I hate the world and everything in it. Mom finally got us evicted with all her screaming, and is blaming it on dad and her boyfriend. To be fair they also suck. But she won't take responsibility apart from saying she's sorry and wishes she were dead.
Now, my brother and I will be fine, we can and likely will just move in with our grandparents. We already weekend here so it's just a matter of moving our stuff. Though his fish tank might be an issue as it's salt water. Our cats can come up here too, there's plenty of room for them. More than our house actually.
And I'll be around people who are able to actually motivate me to do shit and start my adult life. (Executive dysfunction and depression have made me rather useless. And yes it's partially my fault, I understand this. Don't lecture me on that right now.)

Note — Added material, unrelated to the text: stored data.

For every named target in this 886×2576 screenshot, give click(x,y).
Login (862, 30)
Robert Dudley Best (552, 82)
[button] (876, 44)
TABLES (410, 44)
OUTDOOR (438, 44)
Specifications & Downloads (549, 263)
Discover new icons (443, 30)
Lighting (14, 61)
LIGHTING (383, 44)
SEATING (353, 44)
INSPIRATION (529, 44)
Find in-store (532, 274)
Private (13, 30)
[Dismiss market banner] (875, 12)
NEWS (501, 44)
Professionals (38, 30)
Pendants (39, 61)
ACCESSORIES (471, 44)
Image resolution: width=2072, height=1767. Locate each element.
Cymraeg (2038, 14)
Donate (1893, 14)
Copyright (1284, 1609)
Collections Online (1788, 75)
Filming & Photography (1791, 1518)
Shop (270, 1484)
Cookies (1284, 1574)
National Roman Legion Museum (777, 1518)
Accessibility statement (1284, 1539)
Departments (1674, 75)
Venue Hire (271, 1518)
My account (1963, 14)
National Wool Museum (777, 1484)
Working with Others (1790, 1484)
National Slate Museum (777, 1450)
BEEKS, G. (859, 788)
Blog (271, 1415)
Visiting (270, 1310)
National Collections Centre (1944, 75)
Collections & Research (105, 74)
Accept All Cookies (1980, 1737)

Mom, though, I don't know where she'll go. I don't even... feel much about it. I'm just numb. I'm not upset, my brain just started thinking about the logistics of what me, my brother, and the cats will do while I listen to mom cry and say she did nothing wrong on the phone. I'm not sad, or particularly angry. I'm just numb.
I’m not sure how old you are but my home life had some similarities. Getting out (and not just living with other family members) really will make a world of difference. Sheeeit I live in a van that seems hell bent on killing itself and I don’t miss the youth period of my home life.